▼

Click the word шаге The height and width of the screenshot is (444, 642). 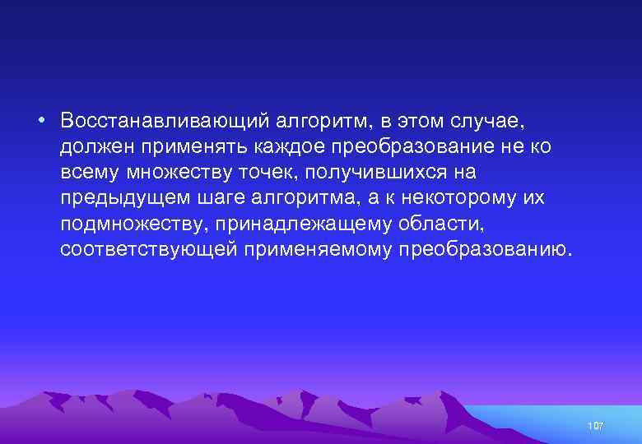tap(223, 199)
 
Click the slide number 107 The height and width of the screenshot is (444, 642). tap(596, 426)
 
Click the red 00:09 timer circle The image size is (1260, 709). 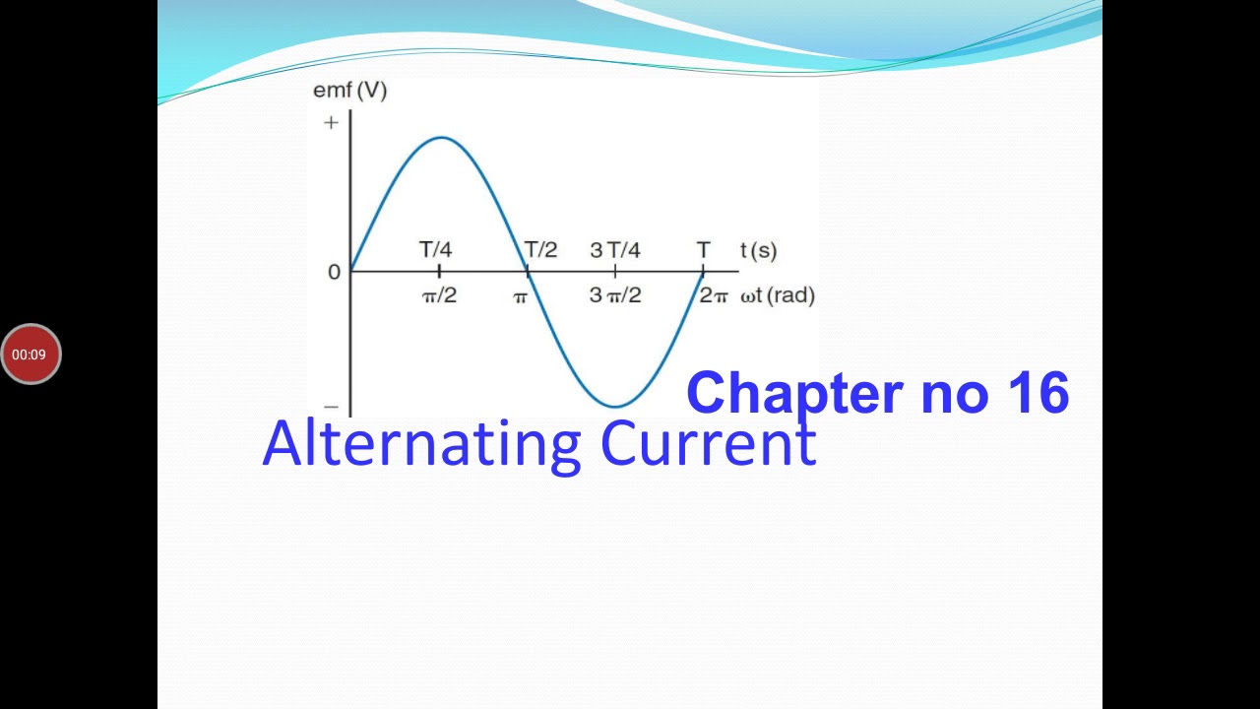(x=31, y=354)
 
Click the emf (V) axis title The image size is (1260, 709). (x=349, y=91)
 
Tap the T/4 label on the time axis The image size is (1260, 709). (x=436, y=249)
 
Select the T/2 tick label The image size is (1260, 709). (x=540, y=249)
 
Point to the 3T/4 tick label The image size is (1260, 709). (x=615, y=250)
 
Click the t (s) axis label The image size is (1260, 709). (x=759, y=250)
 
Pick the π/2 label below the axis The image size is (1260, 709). (x=439, y=295)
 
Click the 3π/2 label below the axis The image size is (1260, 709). (x=615, y=295)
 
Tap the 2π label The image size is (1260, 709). (x=714, y=295)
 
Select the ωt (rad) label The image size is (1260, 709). (x=778, y=295)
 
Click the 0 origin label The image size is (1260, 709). (x=334, y=272)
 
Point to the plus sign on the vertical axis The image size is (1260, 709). (x=331, y=122)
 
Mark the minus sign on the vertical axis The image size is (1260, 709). (x=331, y=406)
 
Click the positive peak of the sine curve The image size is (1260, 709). (x=441, y=137)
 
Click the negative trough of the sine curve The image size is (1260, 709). (x=615, y=406)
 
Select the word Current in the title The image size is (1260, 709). (x=708, y=445)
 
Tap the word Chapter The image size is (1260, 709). (x=794, y=392)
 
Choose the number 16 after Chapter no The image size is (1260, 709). (x=1038, y=392)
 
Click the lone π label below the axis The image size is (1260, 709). (x=521, y=296)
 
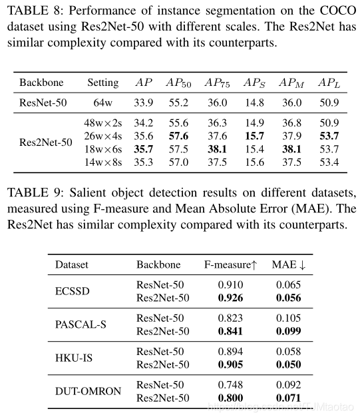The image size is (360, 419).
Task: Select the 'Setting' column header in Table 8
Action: coord(102,83)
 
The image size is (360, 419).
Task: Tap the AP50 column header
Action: coord(179,83)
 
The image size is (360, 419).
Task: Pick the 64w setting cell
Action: coord(102,103)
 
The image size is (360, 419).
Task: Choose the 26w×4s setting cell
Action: coord(103,135)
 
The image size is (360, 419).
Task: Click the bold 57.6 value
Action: coord(179,135)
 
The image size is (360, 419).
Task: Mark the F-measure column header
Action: coord(230,264)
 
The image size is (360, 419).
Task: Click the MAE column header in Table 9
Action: coord(289,264)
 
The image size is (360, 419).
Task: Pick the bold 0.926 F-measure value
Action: coord(230,296)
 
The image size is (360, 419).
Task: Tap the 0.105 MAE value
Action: coord(287,318)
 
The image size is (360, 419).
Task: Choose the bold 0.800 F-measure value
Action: coord(230,397)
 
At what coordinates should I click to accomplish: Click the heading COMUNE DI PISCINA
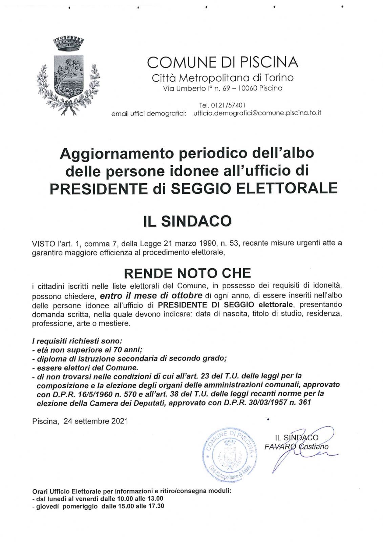click(x=222, y=62)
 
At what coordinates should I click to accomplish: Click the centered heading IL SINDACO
click(x=187, y=221)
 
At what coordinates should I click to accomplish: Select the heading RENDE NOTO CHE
click(x=187, y=273)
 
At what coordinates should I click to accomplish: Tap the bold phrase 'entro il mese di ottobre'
click(x=151, y=295)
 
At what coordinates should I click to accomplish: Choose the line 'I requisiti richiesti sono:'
click(x=77, y=341)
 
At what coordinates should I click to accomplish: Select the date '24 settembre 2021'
click(x=96, y=421)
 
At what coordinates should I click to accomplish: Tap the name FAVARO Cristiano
click(x=296, y=446)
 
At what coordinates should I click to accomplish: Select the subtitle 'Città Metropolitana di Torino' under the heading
click(x=222, y=78)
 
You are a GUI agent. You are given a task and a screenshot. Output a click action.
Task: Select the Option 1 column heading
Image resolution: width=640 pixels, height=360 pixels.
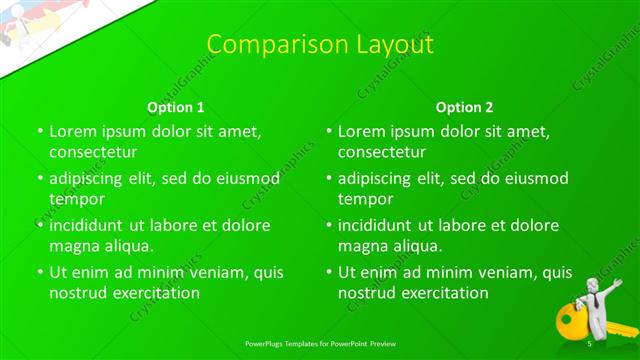pos(176,107)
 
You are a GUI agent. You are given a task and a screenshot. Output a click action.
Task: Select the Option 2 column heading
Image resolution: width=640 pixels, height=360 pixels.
pos(464,107)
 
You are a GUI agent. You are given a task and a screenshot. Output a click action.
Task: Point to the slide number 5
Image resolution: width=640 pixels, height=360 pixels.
pos(590,343)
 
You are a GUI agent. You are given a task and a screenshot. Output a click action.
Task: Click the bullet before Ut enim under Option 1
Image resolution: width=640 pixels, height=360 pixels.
pos(40,272)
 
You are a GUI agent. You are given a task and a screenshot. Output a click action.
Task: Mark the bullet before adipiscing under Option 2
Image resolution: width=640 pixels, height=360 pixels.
pos(329,179)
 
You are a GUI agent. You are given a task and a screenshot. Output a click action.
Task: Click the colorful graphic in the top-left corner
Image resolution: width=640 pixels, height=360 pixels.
pos(25,25)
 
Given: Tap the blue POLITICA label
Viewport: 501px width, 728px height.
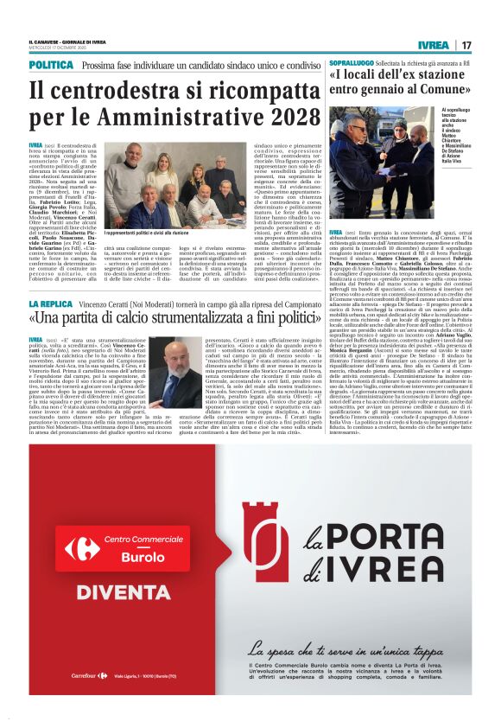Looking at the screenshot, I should tap(51, 66).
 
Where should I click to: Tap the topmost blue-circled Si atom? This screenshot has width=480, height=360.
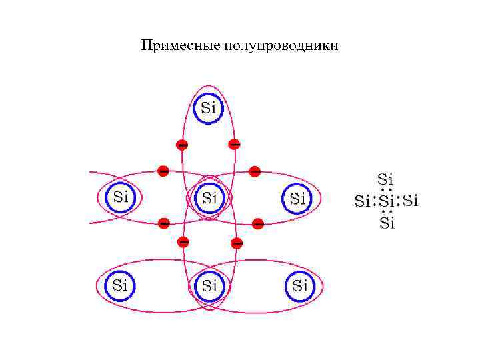click(x=209, y=108)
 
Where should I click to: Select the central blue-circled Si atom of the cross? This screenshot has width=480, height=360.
click(x=209, y=197)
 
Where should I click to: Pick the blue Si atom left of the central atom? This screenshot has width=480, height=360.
click(x=121, y=197)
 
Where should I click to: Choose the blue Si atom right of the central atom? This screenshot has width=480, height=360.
click(x=297, y=198)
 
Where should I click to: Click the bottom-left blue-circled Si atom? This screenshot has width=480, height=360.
click(x=120, y=285)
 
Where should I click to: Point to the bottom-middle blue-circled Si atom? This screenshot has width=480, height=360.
click(x=209, y=286)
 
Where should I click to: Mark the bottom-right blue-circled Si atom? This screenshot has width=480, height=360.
click(x=300, y=286)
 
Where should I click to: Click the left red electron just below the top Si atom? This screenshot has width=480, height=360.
click(x=181, y=144)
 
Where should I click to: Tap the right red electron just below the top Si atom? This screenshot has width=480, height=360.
click(x=235, y=143)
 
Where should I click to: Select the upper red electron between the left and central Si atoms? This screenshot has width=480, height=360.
click(x=163, y=171)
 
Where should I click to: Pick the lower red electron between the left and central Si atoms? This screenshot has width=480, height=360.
click(x=163, y=223)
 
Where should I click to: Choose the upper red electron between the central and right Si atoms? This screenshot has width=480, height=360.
click(x=254, y=171)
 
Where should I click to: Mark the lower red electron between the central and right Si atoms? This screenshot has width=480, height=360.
click(x=258, y=223)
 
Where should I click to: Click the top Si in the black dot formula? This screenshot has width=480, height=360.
click(x=385, y=179)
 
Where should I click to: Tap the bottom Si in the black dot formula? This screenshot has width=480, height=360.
click(x=387, y=223)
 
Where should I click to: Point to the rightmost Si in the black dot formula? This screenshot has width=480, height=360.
click(x=411, y=200)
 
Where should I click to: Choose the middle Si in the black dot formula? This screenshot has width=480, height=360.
click(x=387, y=200)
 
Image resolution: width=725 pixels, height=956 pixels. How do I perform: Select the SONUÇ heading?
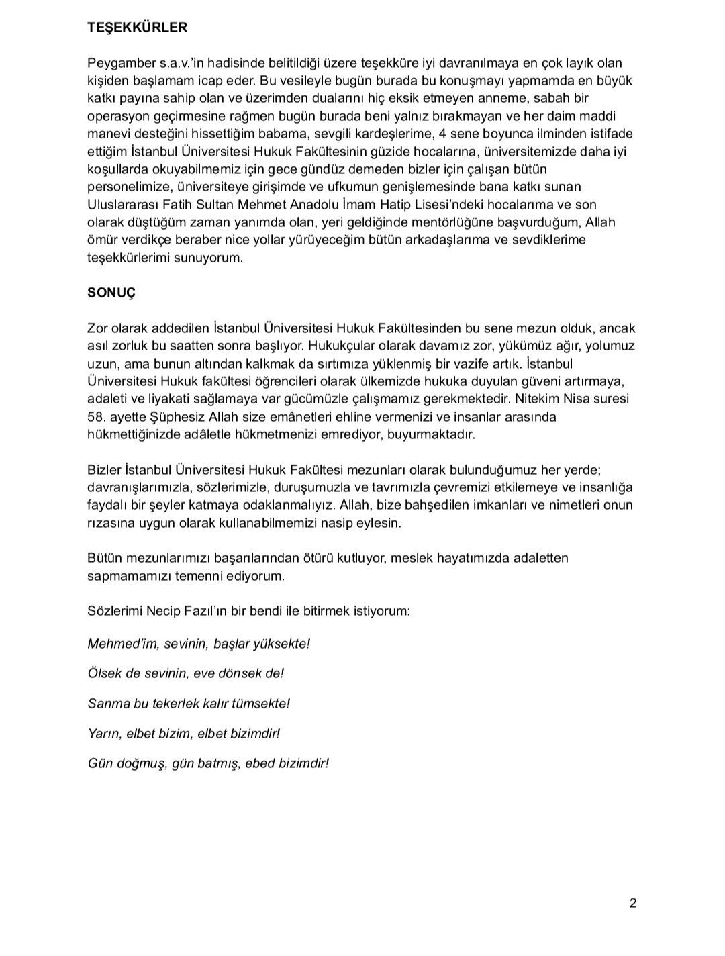111,293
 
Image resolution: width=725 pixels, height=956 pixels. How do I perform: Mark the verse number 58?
96,417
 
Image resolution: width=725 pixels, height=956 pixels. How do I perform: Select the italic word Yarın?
104,734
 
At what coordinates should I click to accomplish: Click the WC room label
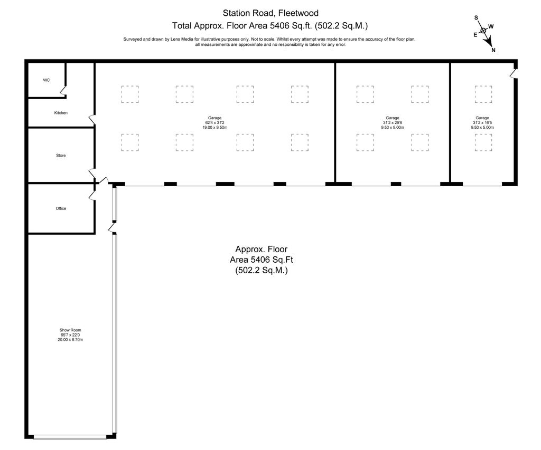point(46,80)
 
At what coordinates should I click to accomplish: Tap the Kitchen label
point(61,113)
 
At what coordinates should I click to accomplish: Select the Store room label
point(61,156)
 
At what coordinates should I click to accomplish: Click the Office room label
point(61,208)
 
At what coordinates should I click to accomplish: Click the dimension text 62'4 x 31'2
point(214,122)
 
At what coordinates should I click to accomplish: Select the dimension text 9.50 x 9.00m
point(393,127)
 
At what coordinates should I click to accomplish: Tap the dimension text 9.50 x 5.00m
point(482,127)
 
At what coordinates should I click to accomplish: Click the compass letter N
point(493,50)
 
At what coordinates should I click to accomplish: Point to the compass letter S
point(476,18)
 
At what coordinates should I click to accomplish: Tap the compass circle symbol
point(483,31)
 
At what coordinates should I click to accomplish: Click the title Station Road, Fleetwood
point(270,13)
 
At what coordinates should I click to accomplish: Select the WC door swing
point(63,91)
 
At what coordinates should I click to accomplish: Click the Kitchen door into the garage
point(92,120)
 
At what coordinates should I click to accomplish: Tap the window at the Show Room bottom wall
point(70,437)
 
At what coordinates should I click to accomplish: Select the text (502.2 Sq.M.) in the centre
point(262,270)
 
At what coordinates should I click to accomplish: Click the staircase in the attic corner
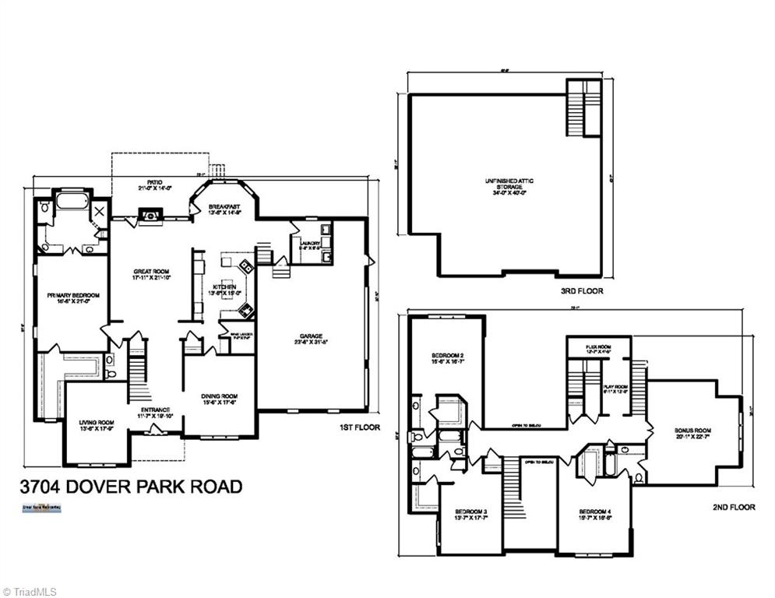[583, 109]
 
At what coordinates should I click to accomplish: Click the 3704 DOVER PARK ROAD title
[130, 487]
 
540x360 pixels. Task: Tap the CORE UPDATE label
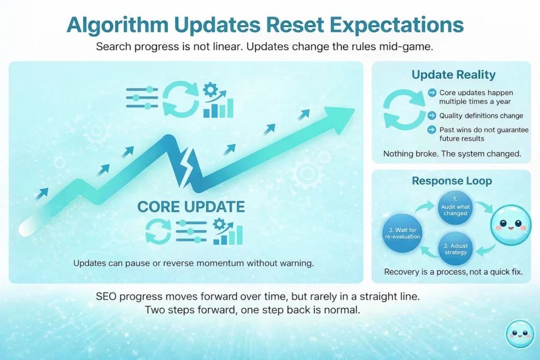[191, 207]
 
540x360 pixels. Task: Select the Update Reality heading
[454, 75]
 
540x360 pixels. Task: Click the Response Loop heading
[451, 181]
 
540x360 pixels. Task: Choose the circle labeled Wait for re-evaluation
[403, 232]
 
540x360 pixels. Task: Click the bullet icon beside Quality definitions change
[432, 115]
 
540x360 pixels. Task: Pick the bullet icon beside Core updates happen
[432, 93]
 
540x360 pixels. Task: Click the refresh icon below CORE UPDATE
[158, 232]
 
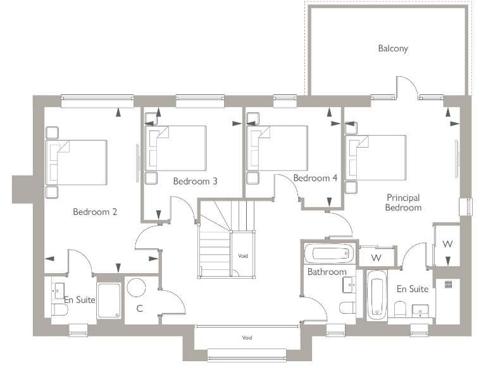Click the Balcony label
click(x=393, y=48)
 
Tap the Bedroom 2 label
click(x=95, y=212)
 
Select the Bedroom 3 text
click(x=196, y=181)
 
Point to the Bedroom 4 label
click(x=315, y=178)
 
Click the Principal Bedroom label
click(x=403, y=203)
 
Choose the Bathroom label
click(x=327, y=272)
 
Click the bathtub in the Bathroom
click(x=328, y=254)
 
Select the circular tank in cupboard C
click(x=136, y=287)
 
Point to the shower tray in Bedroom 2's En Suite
click(x=109, y=301)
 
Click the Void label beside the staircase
click(x=243, y=256)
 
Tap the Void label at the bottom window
click(x=246, y=338)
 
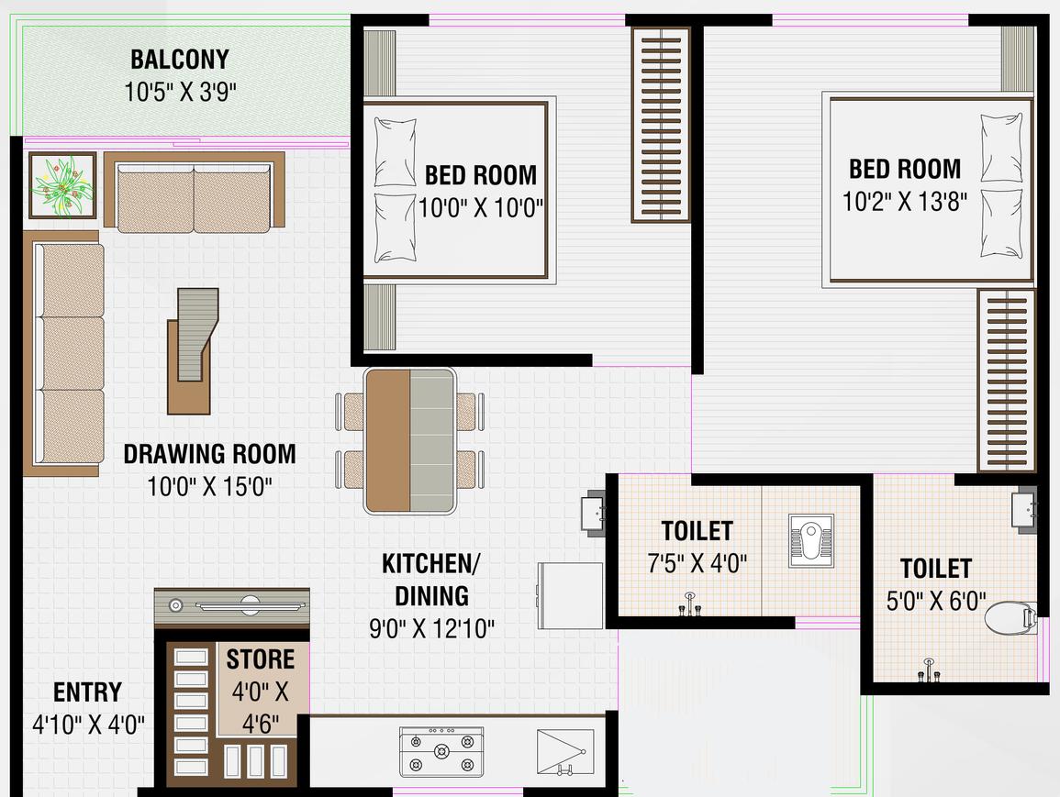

▲

### What is expected
Convert the records from the line with "Where should I click to: Tap the right" up to and including the line with "click(x=235, y=143)" into a two-column CSV with the header columns instruction and coordinates. Give one row per record, with its text under instruction and its answer under coordinates, each wrapped in double quotes and with any line breaks replaced by spaces.

### Response to this exercise
instruction,coordinates
"Where should I click to: Tap the right red electron just below the top Si atom? This screenshot has width=480, height=360.","click(x=235, y=143)"